For this analysis, we’re only interested in water.
Looking at these results, we need to filter the results down to “Water” as the media, “Total” for the sample fraction, and we want to exclude any quality control results. For your individual analysis, there might be other decisions you need to make. It’s important to take a look at this raw data early in your workflow to make sure you are looking at the right things.
We’ll use the dplyr package for some general
cleanup:
library(dplyr)
total_nitrogen_water <- nitrogen %>%
filter(ActivityMediaName == "Water",
ResultSampleFractionText == "Total",
!ActivityTypeCode %in% c("Quality Control Sample-Reference Sample",
"Quality Control Sample-Field Replicate"))We’ve taken our data down to 454 rows. Let’s look at a few more columns:
unique(total_nitrogen_water$ResultMeasure.MeasureUnitCode)## [1] "mg/l as N"
unique(total_nitrogen_water$ResultDetectionConditionText)## [1] NA
unique(total_nitrogen_water$HydrologicEvent)## [1] "Routine sample" "Hurricane"
## [3] "Not Determined (historical)" "Drought"
## [5] "Storm" "Snowmelt"
## [7] "Dambreak"
unique(total_nitrogen_water$HydrologicCondition)## [1] "Not determined" "Stable, high stage" "Stable, normal stage"
## [4] "Stable, low stage" "Rising stage" "Peak stage"
## [7] "Falling stage"
In this example, we have 1 reported measurement unit and no detection
condition text. I would guess for most EGRET type analysis,
this would be fine. However, maybe you decide you don’t want the
“Hurricane” data or “Dambreak”. These are the kinds of things you’ll
need to consider at the beginning of analysis.
So now we need to convert the WQP output into a Sample
data frame. There are 3 steps that are used in the
readWQPSample function.
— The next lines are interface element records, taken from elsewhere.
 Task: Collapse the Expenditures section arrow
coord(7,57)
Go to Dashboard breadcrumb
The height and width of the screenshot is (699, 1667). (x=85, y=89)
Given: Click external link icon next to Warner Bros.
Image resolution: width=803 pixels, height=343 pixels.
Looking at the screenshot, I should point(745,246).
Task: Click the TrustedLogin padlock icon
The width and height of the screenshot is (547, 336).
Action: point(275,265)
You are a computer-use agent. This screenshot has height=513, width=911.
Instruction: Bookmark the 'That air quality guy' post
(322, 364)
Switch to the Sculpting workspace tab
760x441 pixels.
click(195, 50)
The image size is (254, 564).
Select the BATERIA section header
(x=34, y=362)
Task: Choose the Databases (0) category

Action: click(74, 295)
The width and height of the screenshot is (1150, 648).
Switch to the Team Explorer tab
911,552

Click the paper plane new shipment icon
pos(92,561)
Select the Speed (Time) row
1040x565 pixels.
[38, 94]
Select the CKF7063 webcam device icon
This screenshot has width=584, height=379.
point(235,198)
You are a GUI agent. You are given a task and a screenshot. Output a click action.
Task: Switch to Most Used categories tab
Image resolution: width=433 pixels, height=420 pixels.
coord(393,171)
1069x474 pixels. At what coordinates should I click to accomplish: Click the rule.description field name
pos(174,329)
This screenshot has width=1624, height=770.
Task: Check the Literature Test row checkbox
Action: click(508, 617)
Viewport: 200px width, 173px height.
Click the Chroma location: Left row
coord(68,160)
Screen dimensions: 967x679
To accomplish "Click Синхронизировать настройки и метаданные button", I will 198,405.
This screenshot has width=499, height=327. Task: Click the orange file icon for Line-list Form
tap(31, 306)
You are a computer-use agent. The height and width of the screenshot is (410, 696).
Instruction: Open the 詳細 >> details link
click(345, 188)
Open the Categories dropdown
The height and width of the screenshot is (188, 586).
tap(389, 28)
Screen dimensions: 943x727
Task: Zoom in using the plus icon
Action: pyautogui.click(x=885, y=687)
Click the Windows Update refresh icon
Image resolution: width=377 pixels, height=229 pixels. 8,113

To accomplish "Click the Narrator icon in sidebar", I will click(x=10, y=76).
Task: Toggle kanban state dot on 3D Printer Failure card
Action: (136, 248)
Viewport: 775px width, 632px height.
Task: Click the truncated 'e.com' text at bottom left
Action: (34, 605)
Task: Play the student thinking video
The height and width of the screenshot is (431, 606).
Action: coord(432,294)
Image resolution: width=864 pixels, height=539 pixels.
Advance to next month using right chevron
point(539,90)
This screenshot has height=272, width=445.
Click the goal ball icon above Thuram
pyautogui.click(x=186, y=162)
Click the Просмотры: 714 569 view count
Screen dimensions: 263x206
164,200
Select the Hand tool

The first is
processQWData. This function tries to automate the
conversion process going from the WQP format to 3 simple columns:
dateTime, qualifier, and value.
processed_qw <- processQWData(total_nitrogen_water)The “qualifier” column will only come back with left-censored
indicators “<”. If your data has right or interval censored data, you
will need to determine how to flag those. It is a good idea to check the
output of processQWData to make sure the “qualifier” flag
seems to match the raw data. The function checks the column
ResultDetectionConditionText for any “non-detect” type text. It also
checks if the reported value is less than the reported detection limit.
There are no required text fields in the WQP, so it is a good idea to
look for any unusual “ResultDetectionConditionText” output that may not
be flagged in the processQWData function.
The function compressData converts the qualifier column
to ConcLow/ConcHigh/Uncen that is require in EGRET.
Finally, populateSampleColumns adds in the necessary date
columns:
compressedData <- compressData(processed_qw[c("dateTime",
"qualifier",
"value")],
verbose = FALSE)
Sample <- populateSampleColumns(compressedData)Classic workflows
The readNWISSample, readUserSample, and
readWQPSample functions are the classic ways to get water
quality data in an EGRET friendly format.
readUserSample
This has always been a valid option for getting independent water
quality data into EGRET. Users will need to generate a
delimited file. The separator can be anything, it is defined in the
“separator” argument. The file must be organized in a very strict way.
The first column must be the date column, the second column is the
remark code (which should use “<” for left-censored values), and the
third column is the value column.
filePath <- system.file("extdata", package="EGRET")
fileName <- 'ChoptankRiverNitrate.csv'
Sample <- readUserSample(filePath,
fileName,
separator = ";",
verbose = FALSE)readWQPSample
readWQPSample is a function that attempts to get water
quality data, and automatically format it in an
EGRET-friendly way. Generally it does a pretty good job.
However, the full set of raw data is not retained and some details on
the data may be lost.
Sample_All <- readWQPSample(siteNumber = 'WIDNR_WQX-10032762',
characteristicName = 'Specific conductance',
startDate = '',
endDate = '')Details described above in the recommended workflow sections should help you understand why starting with the original raw data is preferable. It takes a little more work to understand the data, but you also are more confident that you are analyizing the correct information.